_Task requirements_. Collect from the data below each line with "computer".
------ Excerpted records
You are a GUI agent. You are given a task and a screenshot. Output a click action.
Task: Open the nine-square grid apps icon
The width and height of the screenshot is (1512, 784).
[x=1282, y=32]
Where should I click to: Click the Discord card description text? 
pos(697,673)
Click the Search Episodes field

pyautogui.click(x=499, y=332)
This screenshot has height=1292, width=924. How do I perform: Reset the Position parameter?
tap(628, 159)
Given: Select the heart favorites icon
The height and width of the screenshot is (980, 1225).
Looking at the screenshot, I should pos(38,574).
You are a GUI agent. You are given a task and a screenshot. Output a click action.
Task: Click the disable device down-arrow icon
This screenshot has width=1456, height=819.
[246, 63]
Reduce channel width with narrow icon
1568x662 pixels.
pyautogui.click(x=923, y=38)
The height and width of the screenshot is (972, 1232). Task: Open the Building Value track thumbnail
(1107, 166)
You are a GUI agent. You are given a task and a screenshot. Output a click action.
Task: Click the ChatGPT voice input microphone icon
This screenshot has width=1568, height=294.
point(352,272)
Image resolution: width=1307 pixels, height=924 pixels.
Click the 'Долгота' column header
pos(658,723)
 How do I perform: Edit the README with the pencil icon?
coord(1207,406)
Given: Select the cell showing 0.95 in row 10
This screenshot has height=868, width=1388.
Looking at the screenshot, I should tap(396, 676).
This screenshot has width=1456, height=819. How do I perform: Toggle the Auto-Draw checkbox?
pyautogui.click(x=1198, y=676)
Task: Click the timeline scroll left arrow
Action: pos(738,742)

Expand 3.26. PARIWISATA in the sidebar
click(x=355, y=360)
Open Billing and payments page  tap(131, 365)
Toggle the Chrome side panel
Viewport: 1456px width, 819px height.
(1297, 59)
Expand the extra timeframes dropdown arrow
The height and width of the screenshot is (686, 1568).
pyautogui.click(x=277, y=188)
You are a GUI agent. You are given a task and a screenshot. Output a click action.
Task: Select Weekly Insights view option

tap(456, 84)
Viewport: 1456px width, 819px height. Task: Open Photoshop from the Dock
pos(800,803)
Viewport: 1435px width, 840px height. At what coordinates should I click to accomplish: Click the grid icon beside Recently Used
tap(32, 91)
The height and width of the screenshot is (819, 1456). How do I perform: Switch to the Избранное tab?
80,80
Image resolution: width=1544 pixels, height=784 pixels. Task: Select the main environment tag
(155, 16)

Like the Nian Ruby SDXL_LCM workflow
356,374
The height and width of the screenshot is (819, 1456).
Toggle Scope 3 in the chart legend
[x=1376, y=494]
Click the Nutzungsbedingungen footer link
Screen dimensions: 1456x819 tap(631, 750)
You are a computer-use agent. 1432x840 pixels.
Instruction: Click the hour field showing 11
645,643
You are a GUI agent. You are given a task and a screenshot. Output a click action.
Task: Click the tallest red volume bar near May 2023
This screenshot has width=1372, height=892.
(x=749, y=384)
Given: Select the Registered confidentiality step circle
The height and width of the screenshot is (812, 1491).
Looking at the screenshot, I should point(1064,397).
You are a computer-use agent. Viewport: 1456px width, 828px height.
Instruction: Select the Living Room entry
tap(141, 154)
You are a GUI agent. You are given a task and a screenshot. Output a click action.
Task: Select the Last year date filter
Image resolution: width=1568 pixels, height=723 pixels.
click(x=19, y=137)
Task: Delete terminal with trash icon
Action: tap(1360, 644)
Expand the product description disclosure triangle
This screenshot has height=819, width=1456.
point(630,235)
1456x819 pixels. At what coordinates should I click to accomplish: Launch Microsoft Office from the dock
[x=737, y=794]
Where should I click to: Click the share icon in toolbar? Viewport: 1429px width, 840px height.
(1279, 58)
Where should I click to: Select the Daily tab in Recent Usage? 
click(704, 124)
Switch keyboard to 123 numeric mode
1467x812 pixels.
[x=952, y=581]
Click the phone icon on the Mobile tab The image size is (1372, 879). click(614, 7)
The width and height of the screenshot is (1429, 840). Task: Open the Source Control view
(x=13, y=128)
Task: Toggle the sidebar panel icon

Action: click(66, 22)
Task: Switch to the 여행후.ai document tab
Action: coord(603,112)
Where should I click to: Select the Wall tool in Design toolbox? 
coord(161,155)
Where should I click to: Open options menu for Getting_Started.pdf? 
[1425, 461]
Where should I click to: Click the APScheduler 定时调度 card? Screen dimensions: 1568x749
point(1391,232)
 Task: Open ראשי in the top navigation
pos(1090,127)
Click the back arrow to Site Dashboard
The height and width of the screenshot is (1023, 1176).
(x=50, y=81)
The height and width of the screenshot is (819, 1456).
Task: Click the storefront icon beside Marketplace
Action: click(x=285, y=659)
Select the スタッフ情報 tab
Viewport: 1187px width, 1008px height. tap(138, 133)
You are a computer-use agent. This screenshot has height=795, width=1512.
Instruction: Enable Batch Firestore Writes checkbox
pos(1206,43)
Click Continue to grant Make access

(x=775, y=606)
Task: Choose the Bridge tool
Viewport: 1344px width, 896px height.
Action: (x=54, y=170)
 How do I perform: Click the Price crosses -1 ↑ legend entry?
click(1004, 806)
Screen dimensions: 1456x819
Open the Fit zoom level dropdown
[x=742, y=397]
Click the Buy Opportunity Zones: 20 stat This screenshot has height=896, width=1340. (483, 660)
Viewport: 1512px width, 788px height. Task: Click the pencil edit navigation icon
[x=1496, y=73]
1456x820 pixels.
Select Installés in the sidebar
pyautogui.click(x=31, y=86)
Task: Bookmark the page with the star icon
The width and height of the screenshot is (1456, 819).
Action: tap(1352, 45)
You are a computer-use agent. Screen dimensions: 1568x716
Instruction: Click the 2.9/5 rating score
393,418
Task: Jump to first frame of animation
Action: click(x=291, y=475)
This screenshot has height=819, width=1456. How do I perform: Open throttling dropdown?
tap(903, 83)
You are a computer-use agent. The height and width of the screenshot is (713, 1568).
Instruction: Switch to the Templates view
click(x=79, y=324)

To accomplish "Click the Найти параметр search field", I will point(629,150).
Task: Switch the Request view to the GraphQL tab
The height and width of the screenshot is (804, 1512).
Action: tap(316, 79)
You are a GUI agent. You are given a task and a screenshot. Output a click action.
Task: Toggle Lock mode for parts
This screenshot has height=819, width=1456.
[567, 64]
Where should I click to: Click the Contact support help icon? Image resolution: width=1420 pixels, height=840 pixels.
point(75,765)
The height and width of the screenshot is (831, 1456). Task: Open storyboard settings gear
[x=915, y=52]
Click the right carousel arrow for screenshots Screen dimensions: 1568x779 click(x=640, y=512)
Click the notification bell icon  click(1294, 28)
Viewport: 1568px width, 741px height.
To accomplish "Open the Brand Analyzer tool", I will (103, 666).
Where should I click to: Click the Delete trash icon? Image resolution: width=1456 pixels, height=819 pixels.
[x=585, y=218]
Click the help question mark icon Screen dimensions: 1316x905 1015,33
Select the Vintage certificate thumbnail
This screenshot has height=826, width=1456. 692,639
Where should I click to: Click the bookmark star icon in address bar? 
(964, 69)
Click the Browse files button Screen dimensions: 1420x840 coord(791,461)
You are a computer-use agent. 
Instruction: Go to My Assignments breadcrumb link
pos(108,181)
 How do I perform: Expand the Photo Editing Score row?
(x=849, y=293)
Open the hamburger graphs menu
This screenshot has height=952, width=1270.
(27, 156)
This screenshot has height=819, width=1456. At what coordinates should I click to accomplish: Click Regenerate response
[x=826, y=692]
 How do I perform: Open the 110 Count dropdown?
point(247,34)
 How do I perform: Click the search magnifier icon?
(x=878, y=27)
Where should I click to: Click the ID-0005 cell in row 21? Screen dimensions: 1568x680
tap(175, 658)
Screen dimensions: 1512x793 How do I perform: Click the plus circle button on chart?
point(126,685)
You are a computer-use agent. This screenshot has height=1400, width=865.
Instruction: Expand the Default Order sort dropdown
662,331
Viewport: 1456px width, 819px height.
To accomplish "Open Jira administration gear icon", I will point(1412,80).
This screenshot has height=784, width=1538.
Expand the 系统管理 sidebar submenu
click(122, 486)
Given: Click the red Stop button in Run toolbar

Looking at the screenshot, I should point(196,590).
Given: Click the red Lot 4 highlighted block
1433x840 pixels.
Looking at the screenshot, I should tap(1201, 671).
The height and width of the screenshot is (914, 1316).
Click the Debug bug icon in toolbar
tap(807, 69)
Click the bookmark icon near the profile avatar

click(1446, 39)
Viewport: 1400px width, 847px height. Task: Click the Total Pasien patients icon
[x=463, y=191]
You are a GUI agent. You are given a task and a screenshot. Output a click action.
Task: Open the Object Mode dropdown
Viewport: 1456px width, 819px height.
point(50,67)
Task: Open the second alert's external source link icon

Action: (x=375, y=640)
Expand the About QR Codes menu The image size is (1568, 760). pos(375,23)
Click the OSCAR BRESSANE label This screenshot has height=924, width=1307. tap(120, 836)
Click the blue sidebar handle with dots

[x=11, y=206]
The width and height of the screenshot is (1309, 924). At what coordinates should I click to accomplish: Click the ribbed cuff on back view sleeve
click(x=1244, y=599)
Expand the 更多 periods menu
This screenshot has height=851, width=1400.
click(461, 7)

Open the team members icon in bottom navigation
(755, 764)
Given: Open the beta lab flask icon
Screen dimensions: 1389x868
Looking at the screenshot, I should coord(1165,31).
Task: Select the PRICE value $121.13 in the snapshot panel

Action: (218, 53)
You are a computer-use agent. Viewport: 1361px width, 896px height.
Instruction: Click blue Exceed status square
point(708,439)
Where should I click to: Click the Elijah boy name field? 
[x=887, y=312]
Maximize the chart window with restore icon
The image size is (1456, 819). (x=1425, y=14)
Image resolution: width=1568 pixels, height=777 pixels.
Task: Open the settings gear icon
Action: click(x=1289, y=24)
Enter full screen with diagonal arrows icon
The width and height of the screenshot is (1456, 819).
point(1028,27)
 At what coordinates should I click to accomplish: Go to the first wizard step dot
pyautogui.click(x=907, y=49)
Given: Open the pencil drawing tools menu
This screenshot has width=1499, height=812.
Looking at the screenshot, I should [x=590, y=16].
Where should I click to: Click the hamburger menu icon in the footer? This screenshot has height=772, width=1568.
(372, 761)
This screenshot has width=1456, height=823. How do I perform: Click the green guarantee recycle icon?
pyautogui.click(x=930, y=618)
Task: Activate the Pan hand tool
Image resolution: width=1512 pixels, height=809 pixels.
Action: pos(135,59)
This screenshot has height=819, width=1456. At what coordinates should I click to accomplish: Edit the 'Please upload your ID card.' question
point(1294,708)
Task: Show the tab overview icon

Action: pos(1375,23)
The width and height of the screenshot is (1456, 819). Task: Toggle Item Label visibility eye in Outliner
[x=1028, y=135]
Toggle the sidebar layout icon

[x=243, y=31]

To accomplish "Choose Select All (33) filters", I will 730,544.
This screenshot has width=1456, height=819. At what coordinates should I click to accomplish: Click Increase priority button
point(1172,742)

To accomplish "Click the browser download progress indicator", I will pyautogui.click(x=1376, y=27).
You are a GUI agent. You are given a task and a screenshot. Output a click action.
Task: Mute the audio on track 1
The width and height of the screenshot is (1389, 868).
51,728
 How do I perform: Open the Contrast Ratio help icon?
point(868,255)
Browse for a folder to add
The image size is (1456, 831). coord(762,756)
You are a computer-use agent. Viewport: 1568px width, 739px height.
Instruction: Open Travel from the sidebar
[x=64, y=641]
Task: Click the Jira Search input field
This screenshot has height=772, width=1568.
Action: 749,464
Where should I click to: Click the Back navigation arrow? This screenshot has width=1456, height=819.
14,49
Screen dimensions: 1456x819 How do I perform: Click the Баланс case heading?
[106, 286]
------------
_Task solution_.
You are a computer-use agent. 1432x840 pixels.
You are a computer-use agent. Viewport: 1456px width, 828px height.
You are a computer-use agent. This screenshot has height=795, width=1512.
You are a computer-use agent. Screen dimensions: 1568x716
You are a computer-use agent. The height and width of the screenshot is (713, 1568).
You are a computer-use agent. 
You are a computer-use agent. This screenshot has height=1400, width=865.
You are a computer-use agent. Viewport: 1361px width, 896px height.
You are a computer-use agent. Viewport: 1568px width, 739px height.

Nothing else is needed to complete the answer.